En el siglo XVII, Pedro Calderón de la Barca culminó una pléyade de escritores encabezada por Miguel de Cervantes, Lope de Vega, Francisco de Quevedo y Luis de Góngora, que conformaron el Siglo de Oro Español, del que surgieron los paradigmas del arte literario en lengua castellana.
Dos siglos después, allende el mar, en el sur de los Estados Unidos, una fusión de música religiosa, cantos espirituales y working songs, tomaba forma para ponerle color y sonido a la melancolía de la población negra norteamericana: nacía el blues, género que influyó en toda la música popular de la unión americana durante el siglo XX.
En el siglo XXI, al sur del río Bravo, en un país llamado México, colonizado políticamente por España primero, y culturalmente por la Unión Americana después, un grupo de teatreros dirigidos por José Caballero fusionan ambas vertientes para llevar a escena El mayor monstruo del mundo.
“¿Sería posible amalgamarlos (al Siglo de Oro Español y al blues)? ¿Unir dos de nuestros amores en un espectáculo que gustase a alguien?” Se pregunta el director en el programa de mano.
Sí. El resultado de la a priori bizarra unión, es una puesta en escena musical harto disfrutable.
Una de las características del teatro en verso es, obviamente, su calidad rítmica, su musicalidad. Tal vez más que ninguna otra, la poesía del Siglo de Oro, construida bajo patrones formales estrictos, es melodía pura. De decir el verso a cantarlo, solo hay un paso. Ni qué hablar del blues, cuyo patrón rítmico es la base de géneros tan populares como el jazz y el rock and roll. Como elemento reactivo de la fusión, está el tema de la obra: los celos.

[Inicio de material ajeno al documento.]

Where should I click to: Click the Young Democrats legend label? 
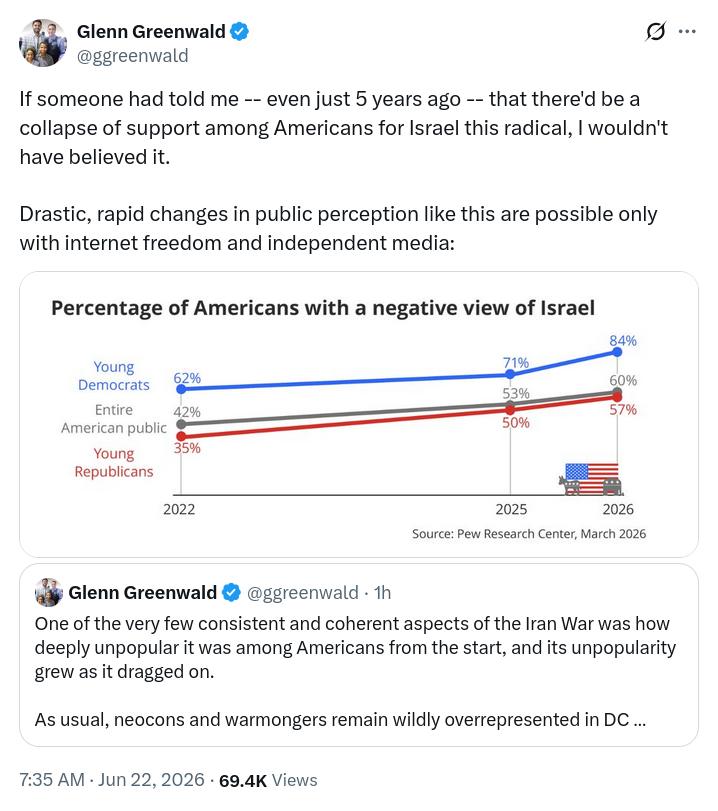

Como un lamento vive el celoso Herodes, Tetrarca de Jerusalén, su profundo amor por la hermosa Mariene, su esposa. Al estar separado de ella por la guerra, ante la inminencia de la muerte, su amor llega a un extremo monstruoso: querer arrastrar al objeto amado a la tumba para poseerlo en exclusiva, aún después de la muerte.
Cuando una alegría es brillante, abierta, enorme, se canta; cuando una pena es profunda, obscura, dolorosa, se canta. El canto es un vehículo para que el ser humano exprese sus más intensas emociones. Algunas partes de la obra, son francamente cantadas, con todo y coreografía incluida; otras, son dichas, pero siempre acompañadas por la guitarra, el bajo, la armónica y el piano, varios de estos instrumentos tocados por los mismos actores y hasta por el director, que se pone en escena como un director de orquesta, como un demiurgo que orquesta (valga la redundancia) el gran teatro del mundo.
Con un director experimentado que rescata el espíritu innovador, irreverente e investigativo del teatro universitario, y un versátil elenco que combina experiencia y juventud encabezado por Jorge Ávalos, cuyo estremecedor monólogo al final de la primera parte de la obra simple y sencillamente vale el boleto, El mayor monstruo del mundo es un muy refrescante acercamiento a un autor clásico de nuestra lengua.